--- Document segment ---
## Start

Lift and Shift Is Necessary but Not Sufficient
Originally published in the book: Gray, Ken & Nadeau, Thomas. Network Function Virtualization, 1st Edition. (2016). Morgan Kaufman, also available here.
This book by Ken and Tom on NFV is perhaps the first time they’ve laid out both a fantastic review of the vast landscape of technologies related to virtualized networking and woven in a subtle argument and allusion to what the future of this technology holds. I may be drunk on my own Koolaid, but I certainly read the book with a specific lens which is one in which I asked the question “Where are we on the maturity continuum of the technology and how close is it to what operators and customers need or want to deploy?” The answer I believe I read from Tom and Ken is that “We’ve only just begun.” (Now try and get Karen Carpenter out of your head while reading the rest of this :)) What I mean by this is that over the last say 6 years of trade-rag-eye-ball-seeking articles, the industry has lived through huge hype cycles and ‘presumptive close’ arguments of download-install-transition-your-telco/mso to a whole new business.
What K/T lay out is not only an industry in transition but one that is completely dependent on the pace being set by the integration of huge open source projects and proprietary products, proprietary implementations of newly virtualized appliances, huge holes in the stack of SW required to make the business: resilient, anti-fragile, predictable, supportable, able to migrate across DCs, flexibly re-arrangeable, a whole mess of additional x-ilities and most importantly… operate-able and billable. Thing is, this transition MUST happen for the industry and it MUST happen in many networking dependent industries. Why? Because the dominant architecture of many SPs is one in which flexible data centers were not considered part of the service delivery network. On-demand user choice was not the norm. Therefore, trucking in a bunch of compute-storage-switching (aka Data Centers) does not by itself deliver a service. SPs build services in which there are SLAs (many by regulation in addition to service guarantees), guarantees of experience, giving access to any and all new devices that arrive on the market and as a goal focus on building more and more uses of their network. The key thing that this book lays out is that: it’s complex, there are a ton of moving parts, there are layers upon layers, there are very few people if in fact any that can hold the entire architecture in their head and keep track of it. And most importantly: we are closer to the starting line than the finish line.
Thankfully as K/T laid out in another book, we have made it through the SDN-hype cycle and it’s being rolled out across the industry. We watched the movie “Rise of the Controllers” and the industry is settled down and deploying the technology widely. Now we are to the point where virtualizing everything is the dominant topic. Technology progresses. Thing is, it requires a lot of “stack”, and all that’s necessary in that stack doesn’t exist today and is in various stages of completeness, but not integrated into something consistent or coherent yet. Also, when someone says VNF (virtualized network function) or NFV (network function virtualization): A) it applies to more than networking related stuff, see video production and playout services and B) the terms were defined when hypervisors where the only choice for virtualization. Now that containers are available; we have to clearly set the industry goal that “cloud native” (which is basically a synonym for containerized applications) is the ultimate endpoint; until the next wave comes in. The real point is that lifting and shifting of physical appliances to hypervisor based VNFs (necessary first step but not sufficient) led to one particular stack of technology but cloud-native leads to a different variant. One in which use of DC resources is dramatically lower, time to boot/active service is faster and parallelism is the central premise. For the love of all the G*ds, I truly hope that the industry doesn’t stall prematurely. Without knowing what K/T are up to next; it’s an easy prediction to make that this book will have a potential for 42 versions of publication as today it documents the first steps toward this industry revolution.

## End

--- Dataset rows ---
## Start

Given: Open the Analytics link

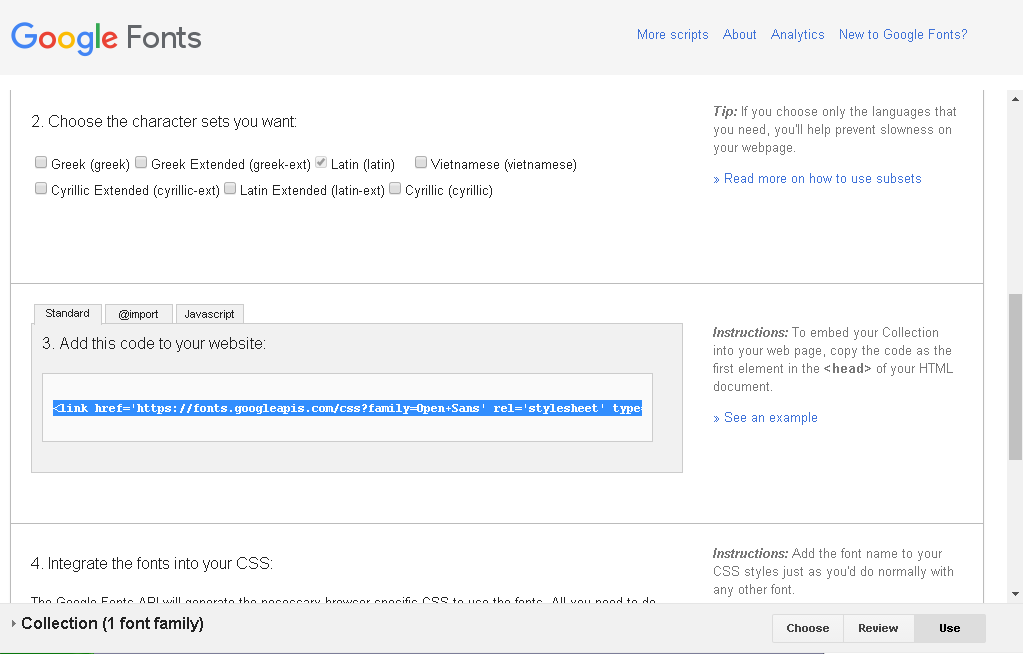Looking at the screenshot, I should (797, 34).
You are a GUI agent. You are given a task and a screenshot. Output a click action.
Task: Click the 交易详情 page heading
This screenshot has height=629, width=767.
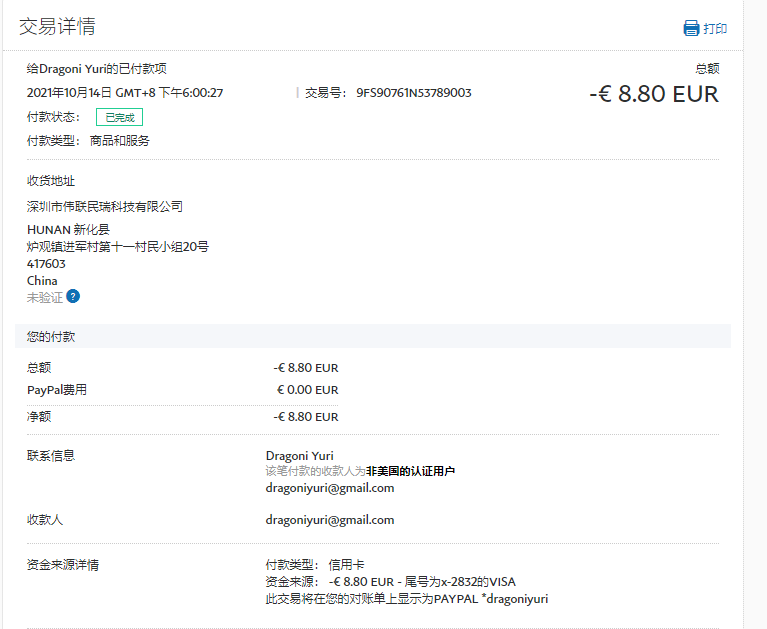57,26
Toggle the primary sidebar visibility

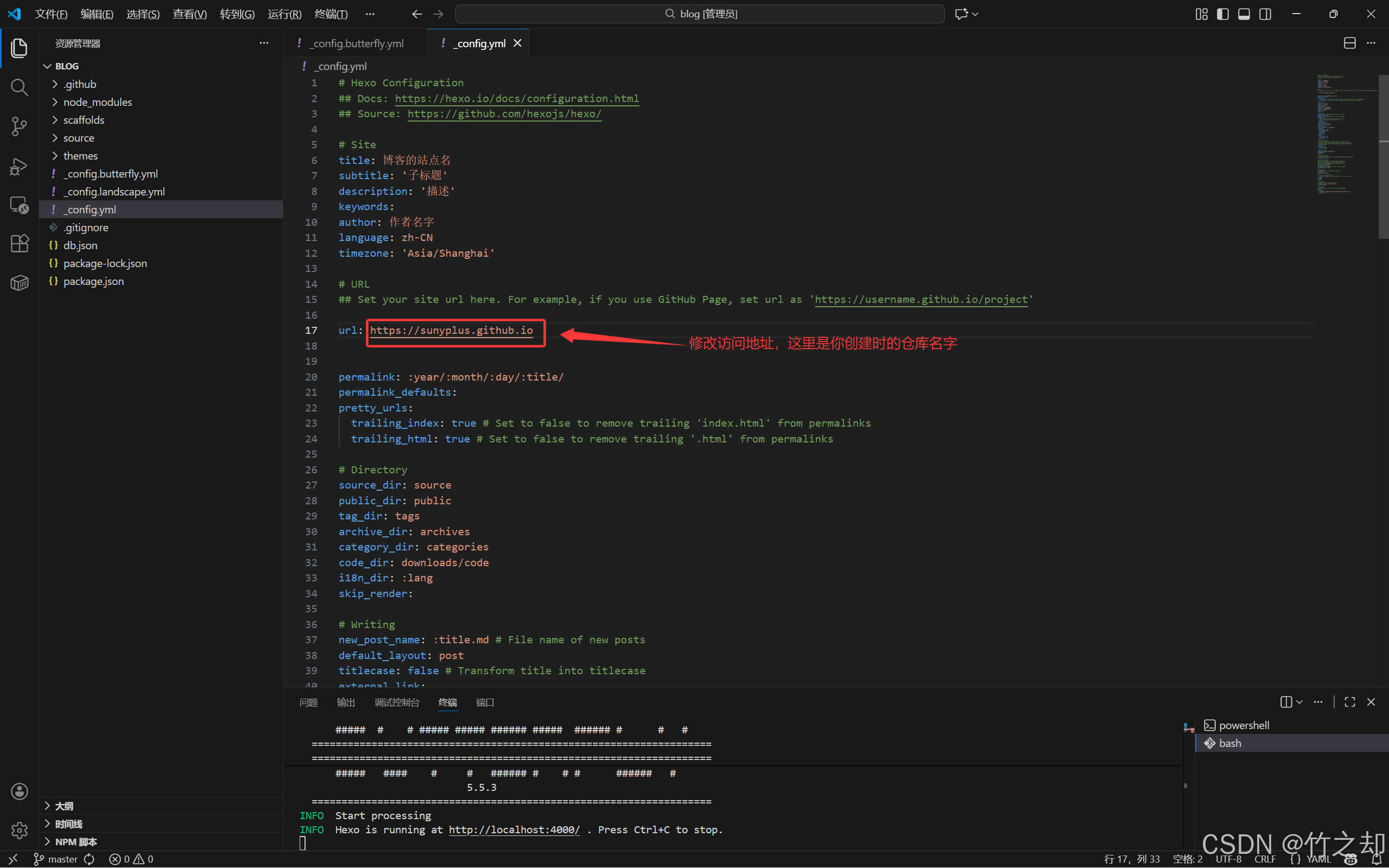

## End

--- Tasks to complete ---
• 1. Reproduce all of the records word for word, leaving out the pictures.
• 2. Continue the piece on network function virtualization, starting after its last sentence.

--- Expected outputs ---
• 1.
Given: Open the Analytics link

Looking at the screenshot, I should (797, 34).
You are a GUI agent. You are given a task and a screenshot. Output a click action.
Task: Click the 交易详情 page heading
This screenshot has height=629, width=767.
57,26
Toggle the primary sidebar visibility

• 2.
The implicit argument that I read throughout the book is that we are seeing the end of the feudal reign of siloed organizations and technical structure of long lasting beliefs of the architecture of the Internet. The next conclusion I came to is that we are at the point where the OSI model should only be taught in history books. It’s close to irrelevant and assumptions that don’t hold water today. What K/T laid out (although they don’t spell it out this way so I’ll take the liberty) is that there are now so many more explicit first-class citizens in the Internet architecture that our old notions of layering have to be wholesale rejected. What are these new first class citizens? Identity, encapsulation/tunneling, specific application treatment, service chains, security, privacy, content as endpoint, dependent applications performing as workflows, access agnosticism, multi-homing, location independence, flat addressing schemes, unique treatment/augmentation per person, and a desire that the network and the service someone or some business requested reacts to repair itself and reacts to experience that is desired… to name a few.
Ok, let me dial it back a little and try and explain how I got this worked up. I reached the same point K/T discuss in the book that the stack to virtualize networks goes way beyond the concepts of SDN. As the reader probably understands, SDN is a key ingredient to enable NFV but alone it only does part of the job. I’m going to switch terms from what K/T use and describe the high-level goal as “Reactive Networking.”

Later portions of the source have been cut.